** Start of EXTRACT TO READ **

My friend Maryam once made this chicken stew with quince infused with saffron. After having at least 3 servings (yes, I am a glutton) of it, I was ready to write the recipe down and whip up this amazing dish next time my saffron addiction kicked in. Here comes the recipe for you. Thank you, Maryam!
Saffron Chicken with Quince
4 medium quinces (about 2 pounds / 1 kg)
6 tablespoons vegetable or corn oil
1 teaspoon powdered saffron threads (using a mortar and pestle powder 2 teaspoons saffron threads) dissolved in 1 tablespoon hot water
3 pounds (about 1.5 kg) boneless chicken parts, cut into serving size pieces (I used thighs)
1 medium onion, chopped
2 tablespoons tomato paste dissolved in 1/2 cup water
About 10 dried sour plums, pitted and halved (if it is difficult to remove the pit, simply cut the flesh into strips to use and discard the stone) – substitute with 1/3 cup freshly squeezed lemon juice
Ground black pepper
1. Do not peel the quinces. Quarter them and remove core with a knife. Cut into wedges not too thin and not too thick.
2. In a large frying pan, heat 3 tablespoons oil over medium heat. Add the quince and cook for 5 minutes, stirring occasionally. Add saffron powder and cook together, for another 5 minutes, stirring occasionally to coat the quince with the saffron. Remove from heat.
3. In a large deep frying pan, heat the remaining 3 tablespoons of oil over medium heat. Add the chicken and cook, stirring occasionally, for about 5 minutes.
4. Add the onion and cook together for another 6-7 minutes. When the chicken starts to release the juices, add tomato paste dissolved in water. Cook together for another 10-15 minutes, or until the juices have slightly thickened. The chicken will be almost but not completely cooked at this point.
5. Add the quince and dried sour plums to the chicken and season with salt and pepper, to taste. Reduce the heat to medium to low, and simmer, covered, for about 30 minutes, or until the chicken and quince are tender (quince should not be mushy). Note that cooking times may vary depending on the chicken and how hard the fresh quinces are.
WOW, Farida! Looks stunning! I’ve never had quince in a savory dish.
Farida, what a beautiful dish! I see that there are many common elements between Greek cuisine and Azerbaijani food as Greeks cook with Quince too, as well as saffron. Very nicely done and thanks for the tip on Ordubad quince. Just lovely!
Farida this look absolutely yummy and so NICE!! I love quinces! and how you made is diffrente to me but I like so, xxxGloria
Farida I love so this dish You use any types of quinces??I make a chicken with oranges but with quices never but I find lovely!! xGloria
Farida, how nice to see someone cooking with quinces. I absolutely adore quinces. I had to move south to find them. We have quince dishes and marmalades, jams, too yet my favorite is quince (ayva) dessert with clotted cream.
Can you believe I’ve never had a quince? I don’t know how they’ve slipped by me all these years! I do love saffron and I must say that’s an expensive obsession! Glad to hear the TJ’s version is good. I’ll definitely be buying that once my pricey jar is done.

** End of EXTRACT TO READ **
** Start of EXCERPTED DATA **

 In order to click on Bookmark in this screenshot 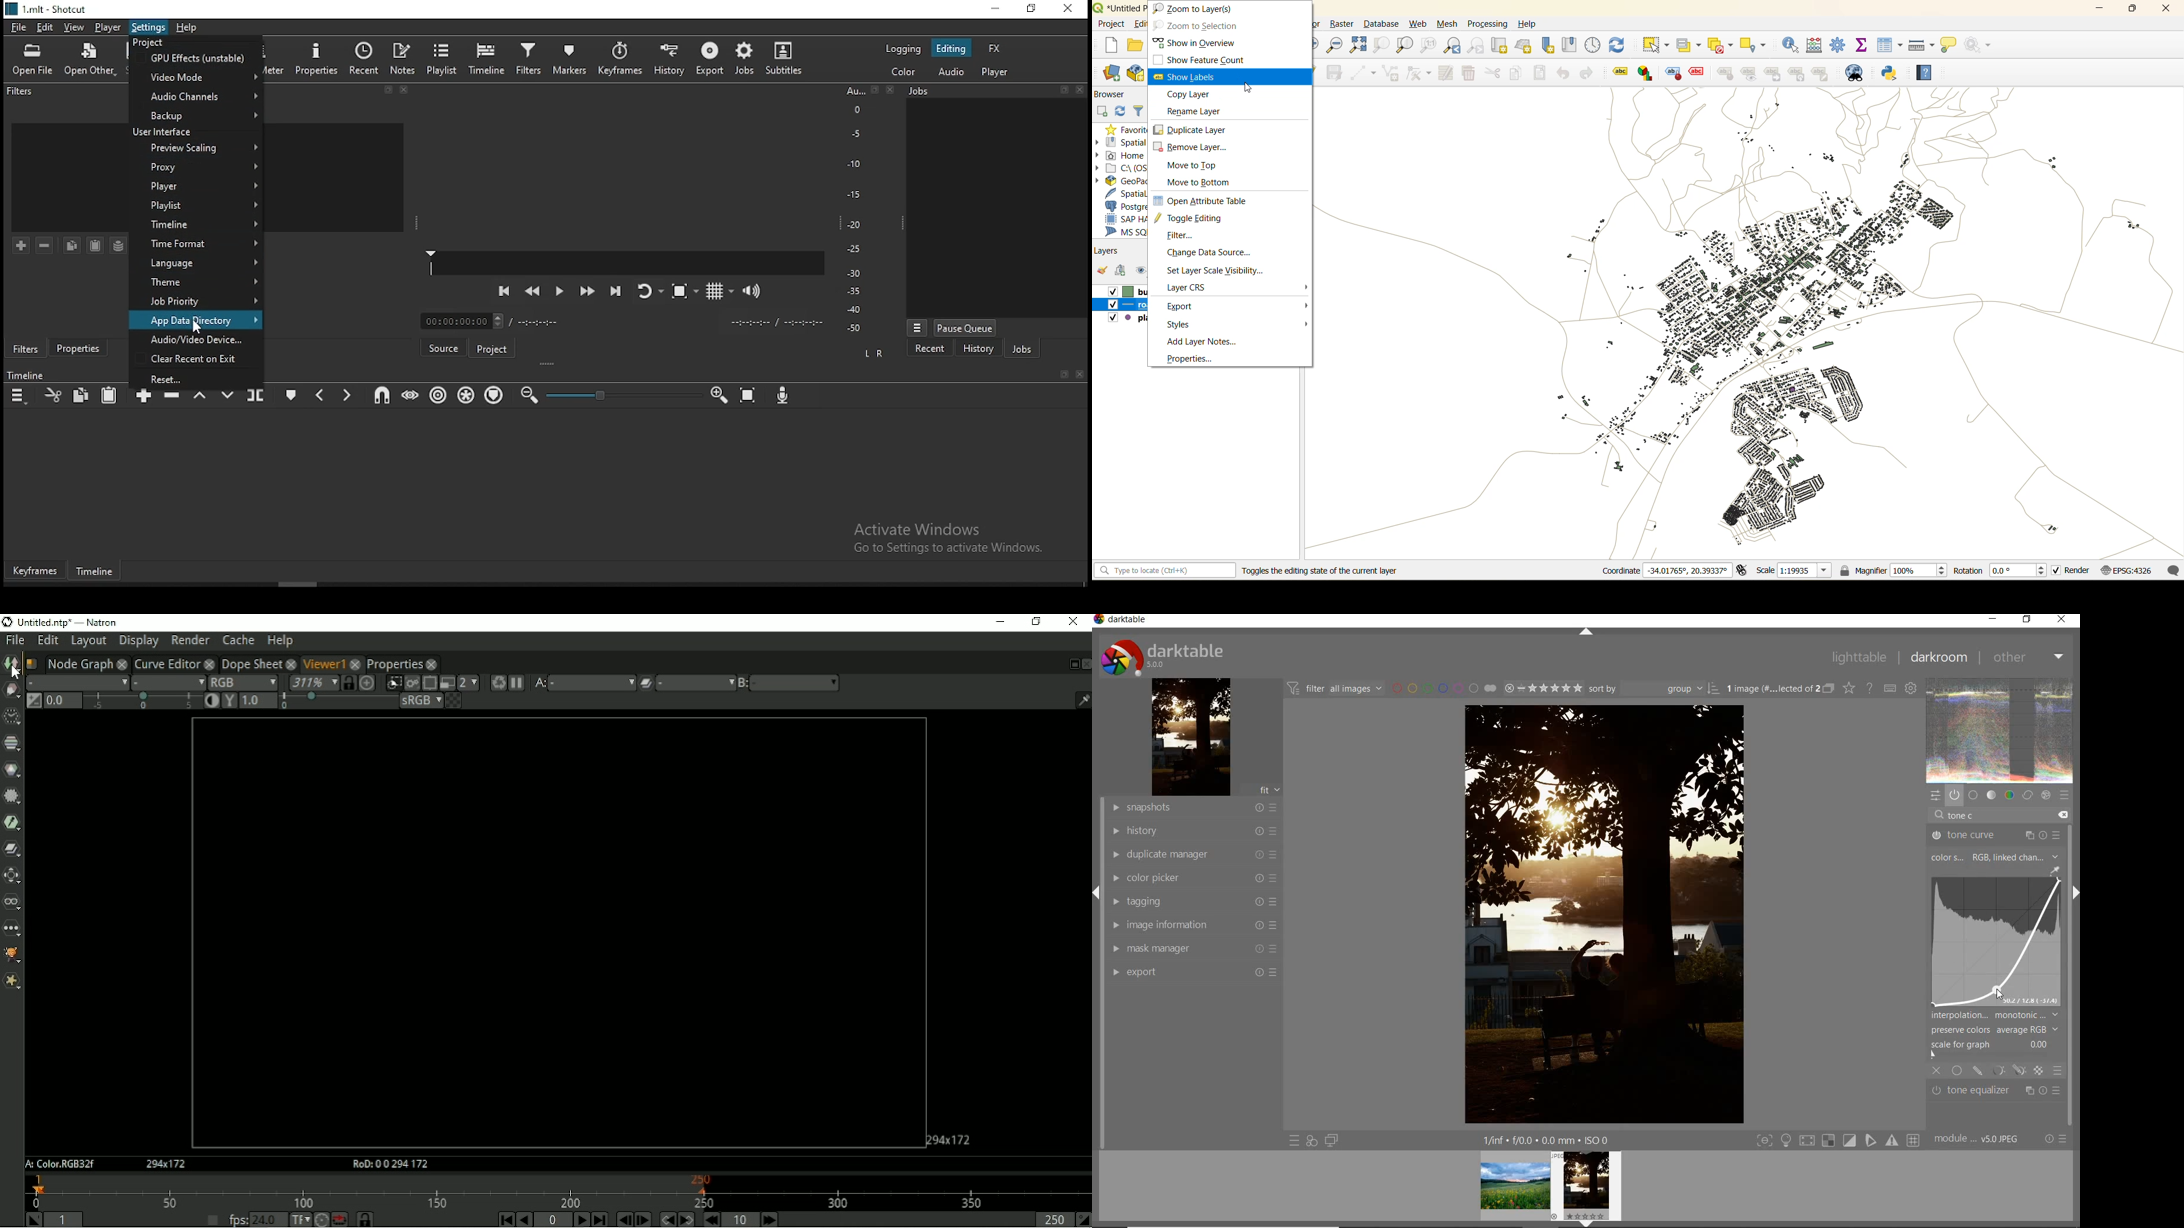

** End of EXCERPTED DATA **
** Start of EXCERPTED DATA **

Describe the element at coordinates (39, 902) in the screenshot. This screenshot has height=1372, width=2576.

** End of EXCERPTED DATA **

WORK INSTRUCTIONS:
- A) Please rewrite the paragraph of the saffron chicken recipe beginning "In a large frying pan, heat 3 tablespoons oil" more briefly, keeping its main facts.
- B) From the saffron chicken recipe, extract the passage between "Saffron Chicken with" and "(I used thighs)", inclusive.
- C) In the saffron chicken recipe, what can be used in place of the dried sour plums?
The records are separate material.

SOLUTIONS TO THE TASKS:
- A) Heat 3 tablespoons of oil in a large frying pan over medium heat. Cook the quince for 5 minutes, stirring occasionally. Add the saffron powder and cook 5 more minutes, stirring to coat the quince. Remove from heat.

- B)
Saffron Chicken with Quince
4 medium quinces (about 2 pounds / 1 kg)
6 tablespoons vegetable or corn oil
1 teaspoon powdered saffron threads (using a mortar and pestle powder 2 teaspoons saffron threads) dissolved in 1 tablespoon hot water
3 pounds (about 1.5 kg) boneless chicken parts, cut into serving size pieces (I used thighs)

- C) 1/3 cup of freshly squeezed lemon juice.